• _Задания_:
(a) Замените «крестьян» на «земледельцев» в отрывке рецензии начиная с «Научный сотрудник Университета» и заканчивая «идентичности в России.». Приведите этот отрывок целиком.
(b) Чьи фонды, согласно рецензии, использовал Чулос в своем исследовании?
(c) Продолжите рецензию на книгу Чулоса, начав сразу после ее последнего предложения.

====== Фрагмент документа ======

Chris J. Chulos, Converging Worlds: Religion and Community in Peasant Russia, 1861-1917 (DeKalb, Ill.: Northern Illinois University Press, 2003). 201 pp. Appendix, Glossary, Bibliography, Index. ISBN: 0-87580-317-2.
3/2005
This review essay is published in Russian, see Russian pages of this website.
Научный сотрудник Университета Рузвельта и доцент исторического факультета Университета Хельсинки К. Чулос избрал для освещения в своей новой книге одну из интереснейших проблем российской истории новейшего времени – эволюцию самосознания русских крестьян в переломный период российской истории: от Великих реформ 1861 г. до революционных событий 1917 года. Он сосредоточил свое внимание на “ядре” мировоззрения основной массы русских крестьян – православии, сквозь призму которого воспринимались ими политические события той эпохи. Подробное рассмотрение религиозной жизни крестьян в широком контексте социально-экономических преобразований позднеимперского периода не является самоцелью для автора: оно позволило бы, по его мнению, по-новому взглянуть на процесс формирования региональной и национальной идентичности в России.
Поставленную задачу Чулос решает на примере всего одной российской губернии – Воронежской, которую называет “символом отсталости и русскости в чистом виде” (Pp. 8-12). Однако в жанровом отношении читатель имеет дело здесь не с “микроисторией” или “локальной историей” и даже не с case study. Исследование осуществлено в рамках традиционной “большой истории” (еще совсем недавно не очень популярного подхода, ныне приобретающего заметное влияние под названием “глобальная история”). Автор предпочитает делать общие выводы на ограниченных в региональном отношении материалах: наряду с фондами ГАРФ, РГИА, Русского географического общества и Тенишевского бюро, имеющими отношение к данной губернии, он использовал фонды Государственного архива Воронежской области, а также центральную и местную периодику указанного периода, как церковную, так и светскую.

====== Исходные записи ======

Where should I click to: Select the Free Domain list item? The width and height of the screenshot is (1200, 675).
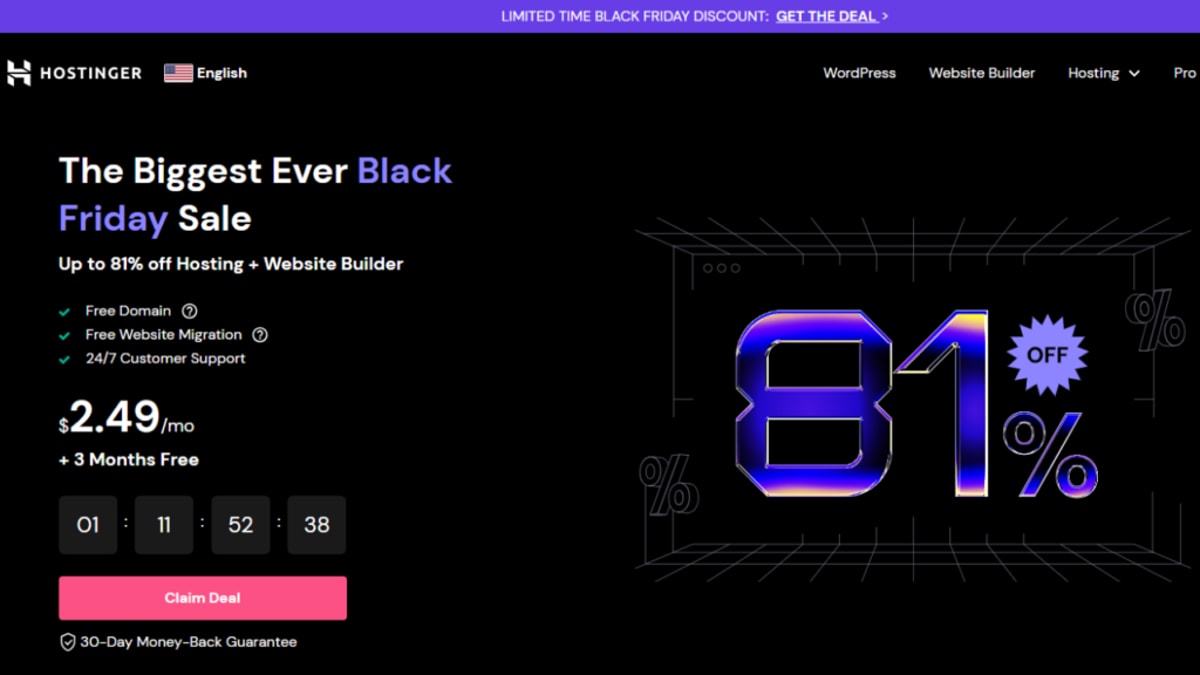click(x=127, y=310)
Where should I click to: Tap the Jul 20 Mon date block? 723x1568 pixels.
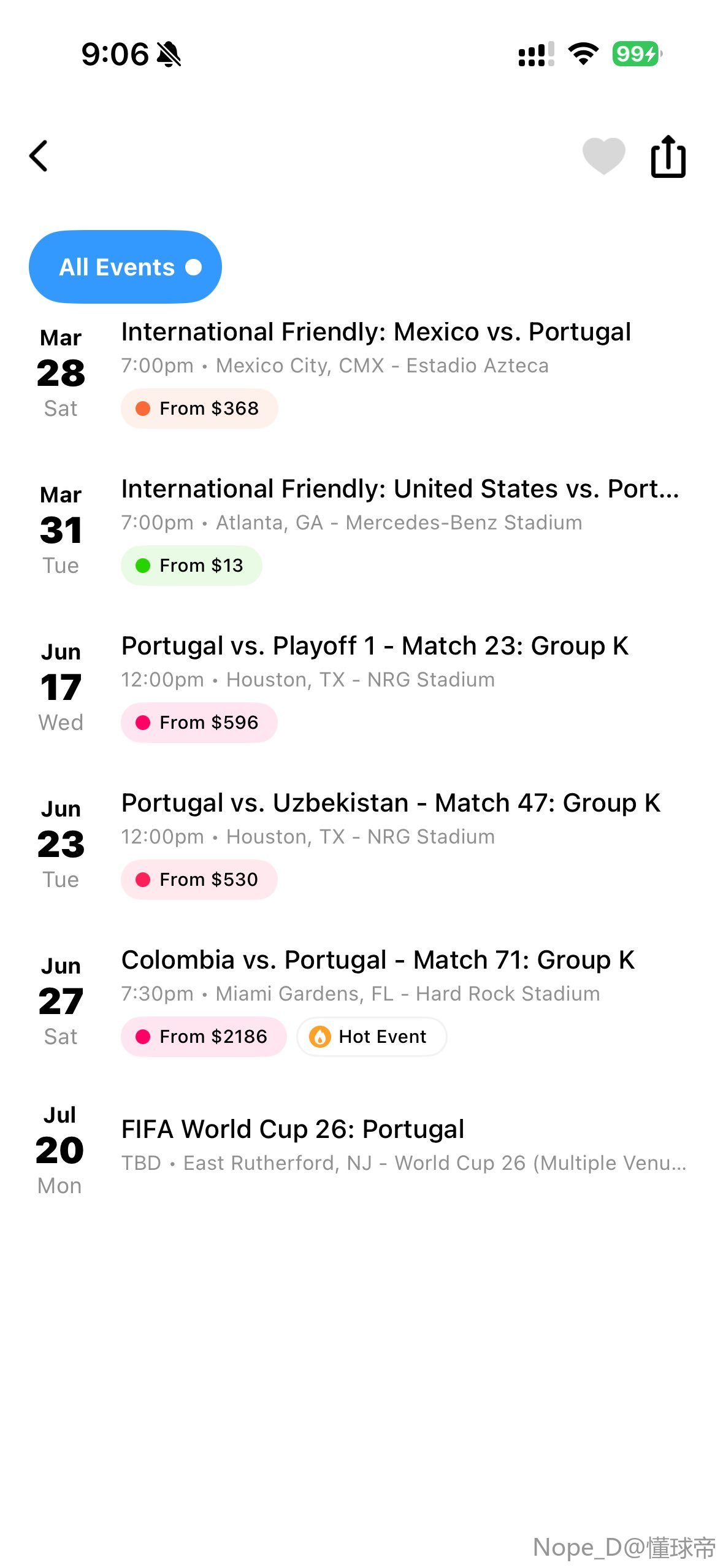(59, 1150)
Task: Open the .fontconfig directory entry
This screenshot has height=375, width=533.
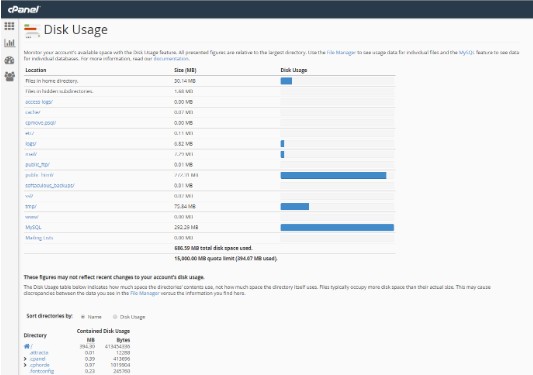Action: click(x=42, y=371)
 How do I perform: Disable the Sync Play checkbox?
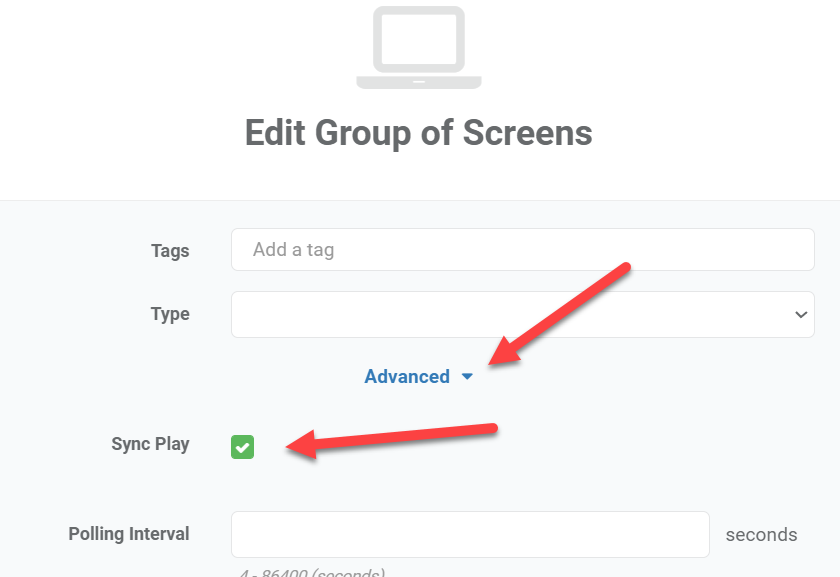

======

• _Ответы_:
(a)
Научный сотрудник Университета Рузвельта и доцент исторического факультета Университета Хельсинки К. Чулос избрал для освещения в своей новой книге одну из интереснейших проблем российской истории новейшего времени – эволюцию самосознания русских земледельцев в переломный период российской истории: от Великих реформ 1861 г. до революционных событий 1917 года. Он сосредоточил свое внимание на “ядре” мировоззрения основной массы русских земледельцев – православии, сквозь призму которого воспринимались ими политические события той эпохи. Подробное рассмотрение религиозной жизни земледельцев в широком контексте социально-экономических преобразований позднеимперского периода не является самоцелью для автора: оно позволило бы, по его мнению, по-новому взглянуть на процесс формирования региональной и национальной идентичности в России.

(b) ГАРФ, РГИА, Русского географического общества, Тенишевского бюро, Государственного архива Воронежской области.

(c)
Следует отметить, что большие сомнения вызывает сама идея о том, что какая-то одна губерния может быть символом всей огромной империи, население которой использовало весьма разнообразные способы хозяйствования и отличалось неоднородностью образа жизни. Используемое автором монографии понятие “русскости” в контексте анализа исключительно воронежских реалий также выглядит совершеннейшей абстракцией. Кроме того, не очень ясно, почему автор называет “символом отсталости” Черноземье, регион, достаточно благополучный в дореволюционный период по сравнению со многими другими регион. Некоторую ясность в этот вопрос вносит, по-видимому, географическая карта европейской России в 1900 г., напечатанная на фронтисписе данного издания. Она, как представляется, предопределяет структуру когнитивных карт как самого автора, так, видимо, и потенциальных читателей его научного труда. На ней изображены некоторые страны Центральной Европы и Скандинавии, Оттоманская империя и часть Персии, западные и центральные губернии России. Здесь же видны Архангельская, Пермская и часть Оренбургской губернии, а также краешек уходящего на восток пространства, определенного как “Сибирь” (на севере) и “Центральная Азия” (на юге). Такая “ментальная карта” Российской империи конца XIX в. кажется несколько странной, но даже и в таком виде она не позволяет понять, почему именно воронежские земли автор считает “исконно русскими” и распространяет свои выводы, сделанные на основе анализа воронежских материалов, на всю Россию, где жили еще и поморы, и кержаки, и затундренные крестьяне и многие другие этносоциальные группы.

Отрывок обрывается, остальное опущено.